On-line version ISSN 1980-6574

Motriz: rev. educ. fis. vol.23 no.3 Rio Claro  2017  Epub Nov 13, 2017 

Original Article

Effect of salbutamol on the cardiovascular response in healthy subjects at rest, during physical exercise, and in recovery phase: a randomized, double-blind, crossover study

Maiane da Silva Feitoza1 

Jaqueline Ribas de Melo1 

Wladimir Musetti Medeiros1  2 

Gabriel Grizzo Cucato1  3 

Rafael Stelmach4 

Alberto Cukier4 

Celso Ricardo Fernandes de Carvalho4 

Felipe Augusto Rodrigues Mendes1  4 

1Universidade Ibirapuera, UNIB, São Paulo, SP, Brazil

2Universidade Federal de São Paulo, UNIFESP, São Paulo, SP, Brazil

3Hospital Israelita Albert Einstein, São Paulo, SP, Brazil

4Universidade de São Paulo, USP, São Paulo, SP, Brazil



To evaluate the effect of the short-acting beta agonists (SABAs) salbutamol on cardiovascular response rest, exercise and recovery phase.
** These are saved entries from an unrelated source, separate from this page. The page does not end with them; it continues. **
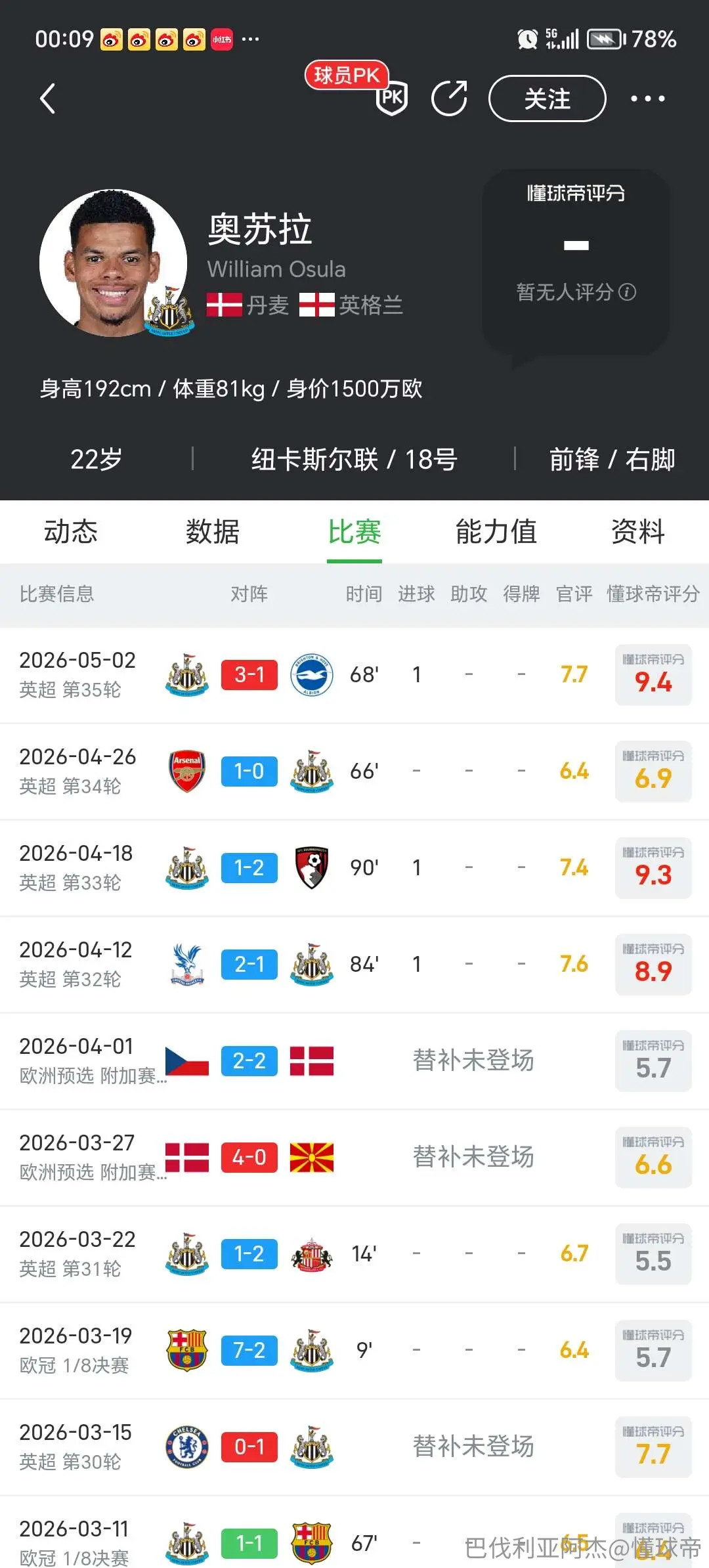Tap the share icon
Viewport: 709px width, 1568px height.
click(x=450, y=98)
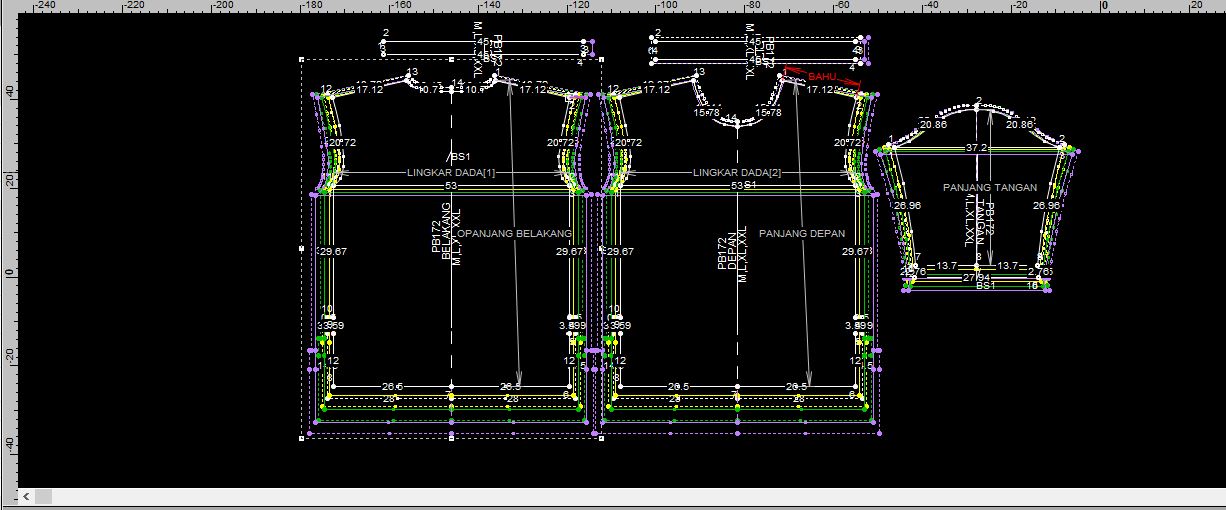Image resolution: width=1226 pixels, height=510 pixels.
Task: Select the PANJANG BELAKANG length label
Action: click(515, 233)
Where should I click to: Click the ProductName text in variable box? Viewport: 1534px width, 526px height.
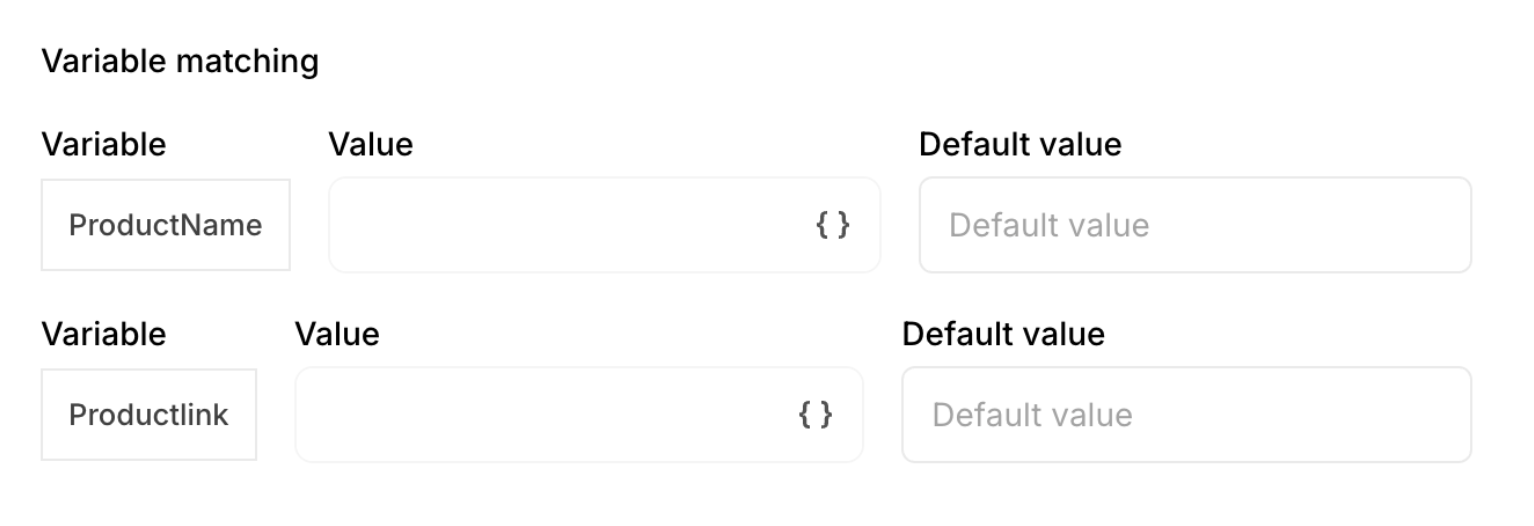click(x=165, y=225)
This study was conducted as a randomized, double-blind, placebo controlled, crossover study in 15 healthy adults, with a mean age of 30.2±6.6 years. Participants underwent a maximal effort test on two non-consecutive days with 400 mcg of salbutamol or placebo. Throughout the protocol, the variables HR, blood pressure (BP), perceived rate of effort (modified Borg scale) and peak expiratory flow (PEF) were monitored.


After salbutamol, baseline HR and PEF had increase from 71±8 to 80±11 bpm (p<0.05) and 454.0±64.5 to 475.3±71.4 L/min (p < 0.05), respectively. The variables HR, BP and Borg were similar between interventions during all the protocol phases (p>0.05).


Administration of salbutamol increased rest heart rate; however, did not change heart rate, blood pressure and perceived exertion during exercise or recovery. This suggests that the salbutamol administration is safe and does not affect exercise intensity prescription in healthy subjects.

Keywords salbutamol; exercise; eeart rate; blood pressure; healthy subject


Physical exercise has been recommended by various health associations worldwide for prevention and treatment of non-communicable chronic diseases (NCCDs) for its physical, psychological and social benefit(1,2). Although physical exercise is highly recommended some individuals can develop exercise-induced bronchoconstriction (EIB)3,4,5,6, which either impair or impedes physical activities. Exercise-induced bronchoconstriction is characterized by transient narrowing of the airways during or after physical exertion and can occur either in the presence or absence of other characteristic features of asthma(7,8). The prevalence of EIB varies between 5 and 20% in the general population and 40 an 90% in known asthmatics9.

Several classes of medications have been used in the treatment of EIB, but the most commonly recommended are the short-acting inhaled β-adrenergic (SABA) agonists, such as salbutamol10,11,12. Short-acting β-adrenergic agonists are generally well tolerated, but commonly increasing blood pressure (BP), heart rate (HR) and can have side effects as tachycardia, palpitations, and anxiety13. The incidence and severity of its side effects depend on the dosage, route of administration and the presence of comorbidities such as hypertension, cardiac tachyarrhythmias and coronary insufficiency14. The cardiovascular effects of SABAs at resting condition are well known; however, remains unclear its effects on the cardiovascular system during exercise and recovery phase15 or how it may alter the physical performance of healthy subjects16. Knowing the cardiovascular effects of SABAs during exercise may assist health professionals to prescribe appropriate exercises and minimize the risk of adverse events. Traditionally, the Karvonen formula has been used for the prescription of constant intensity physical exercise17. This equation is essentially based on chronotropic behaviour during a maximal incremental exercise test. Consequently, autonomic changes due to diseases or medications may negatively influence the accuracy of exercise prescription18.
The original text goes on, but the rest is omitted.